Submitted to: American Society of Animal Science
Publication Type: Abstract Only
Publication Acceptance Date: November 5, 2008
Publication Date: August 16, 2009
Citation: Gunter, S.A., Jaeger, J.R., Beck, P.A. 2009. The effect of high-starch diets fed to beef cows during late gestation on the feedlot performance and carcass characteristics of offspring. Journal Animal Science. 87(E-Suppl. 3):29. (Abstract)

Technical Abstract: The fetus requires glucose as an energy source; hence, it was hypothesized that diets rich in glycogenic substrates during late gestation would yield offspring that have a greater potential to produce a high quality carcass. In November of 2005 and 2006, 54 and 59, respectively, non-lactating cows of mostly Angus breeding were stratified by body condition score, parity, body weight (BW), and distributed randomly into four 0.81-ha drylots (Hope, AR); the cows were bred to calve in February.

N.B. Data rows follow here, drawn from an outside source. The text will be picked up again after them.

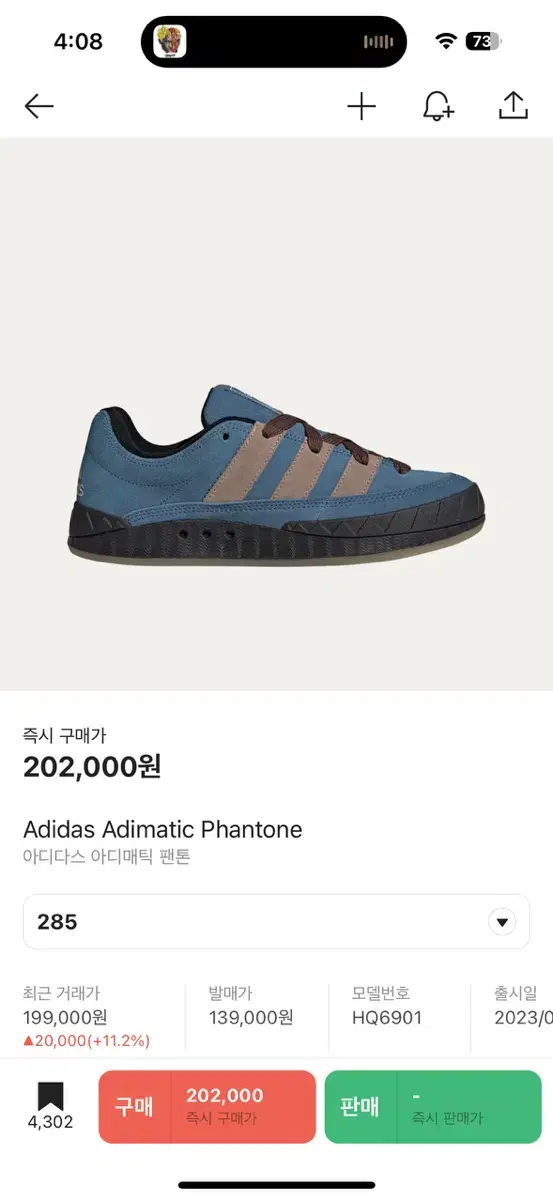Open the 285 size selector
The image size is (553, 1200).
[276, 922]
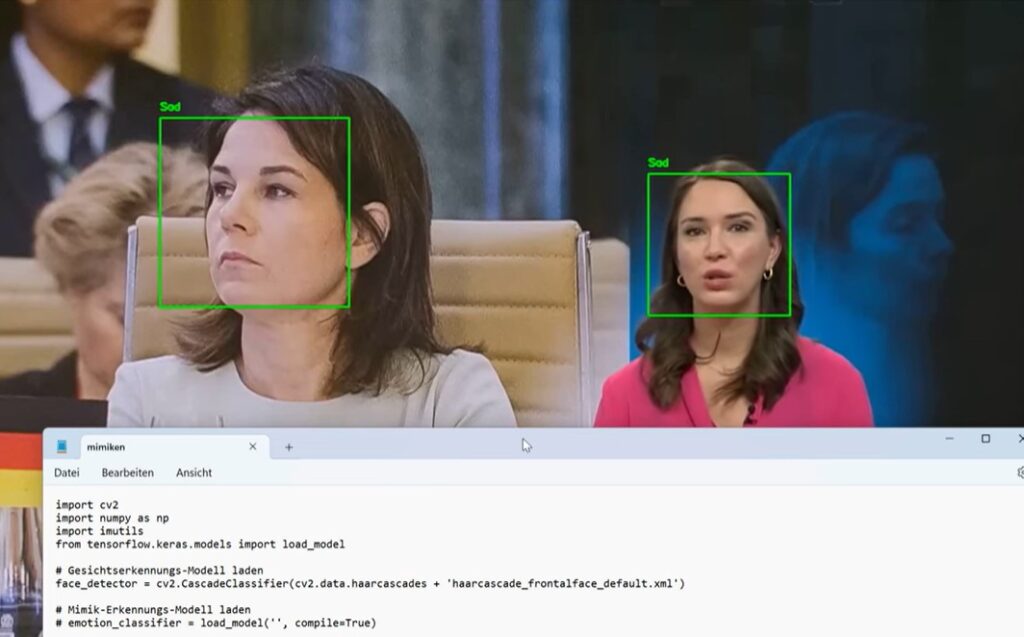1024x637 pixels.
Task: Open Notepad settings gear icon
Action: [1019, 472]
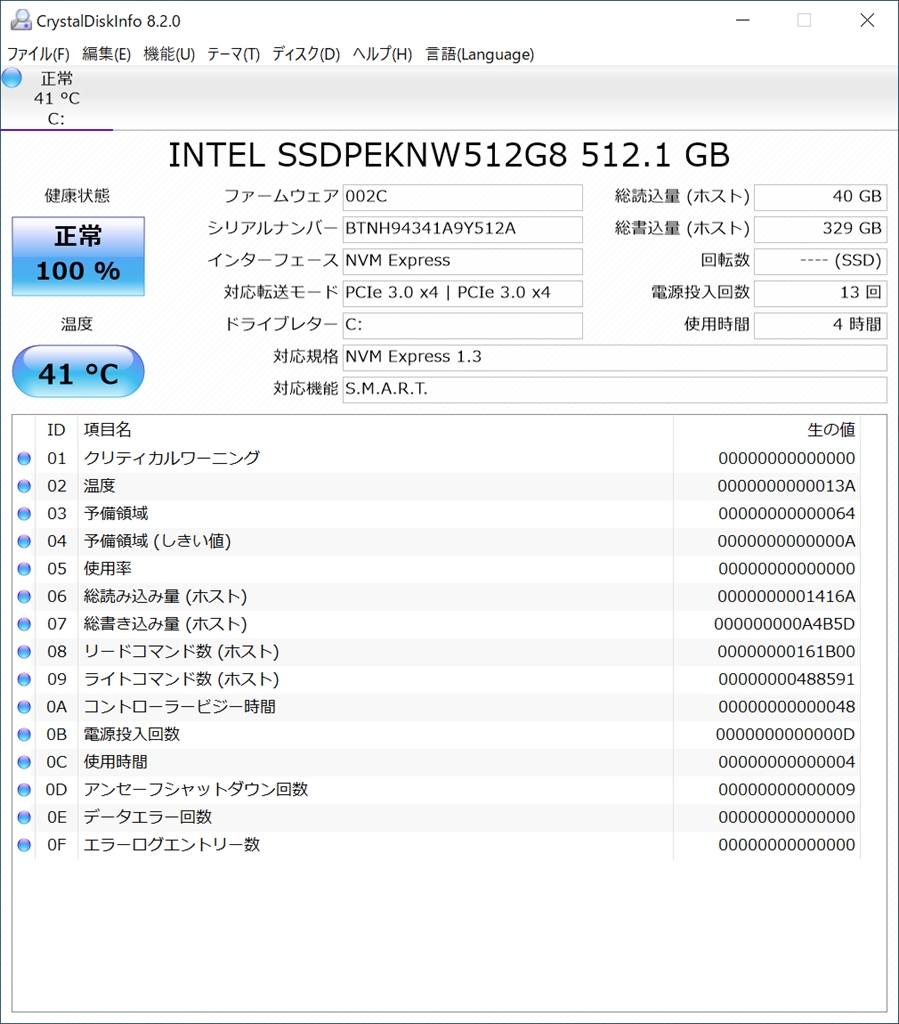Click status orb beside データエラー回数 row
Image resolution: width=899 pixels, height=1024 pixels.
click(x=24, y=818)
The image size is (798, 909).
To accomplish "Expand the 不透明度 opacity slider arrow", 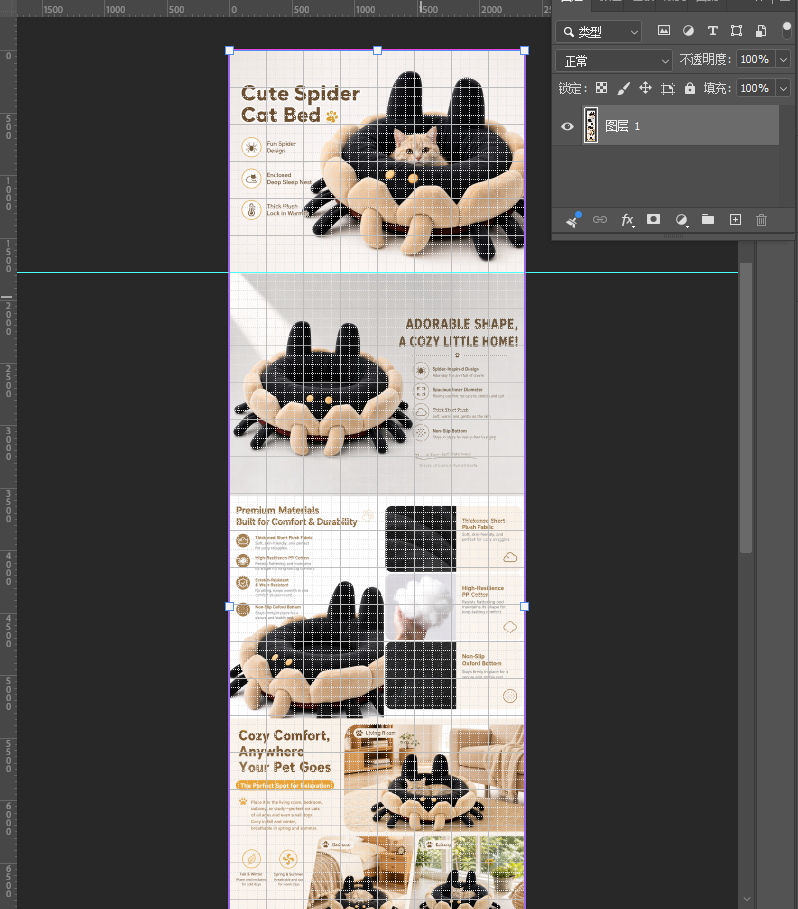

Cows in 2 pens were program fed a high-concentrate diet (67.8% hominy, 12.1% chopped corn stalks, 1.5% cottonseed meal, 2.3% minerals, and 15.9% water as fed; 79% DM, 13% CP, 2.1 megacalories of net energy of maintenance (NEm)/kg [DM basis]) the last 84 d of gestation meeting requirements for NEm. Cows in the other drylots were fed bermudagrass hay (9% CP, 1.1 megacalories of NEm/kg [DM basis]) plus a hominy-based supplement. In both years after wintering, pairs grazed a bermudagrass pasture and calves were weaned in September, calves grazed on winter-annual pasture until mid-March, then were shipped to a feedlot (Hays, KS) and finished on a high-concentrate diet (195 or 200 d, respectively). Beginning (254 vs. 245 kg), mid (132 d on feed; 442 vs. 436 kg), and ending (517 vs. 513 kg) BW did not differ (P equal or greater than 0.25) between calves from hay and program fed cows, respectively. Feedlot average daily gain (kg), daily dry matter intake (kg), and BW gain:feed did not differ (P equal or greater than 0.51) between calves from hay (1.36, 10.7, 0.125) and program (1.33, 11.0, 0.123) fed cows. Hot carcass weight (318 vs. 321 kg), yield grade (2.3 vs. 2.4), USDA marbling score (407 vs. 394), LM area (79.4 vs. 80.0 cm2), and fat cover over the 12th rib (1.14 vs. 1.14 cm) did not differ (P equal or greater than 0.52) for calves from hay and program fed cows, respectively. These results indicate that supplying additional glycogenic substrates to cows the last 84 d of gestation did not seem to augment carcass quality of offspring after finishing compared to cows fed hay plus a supplement.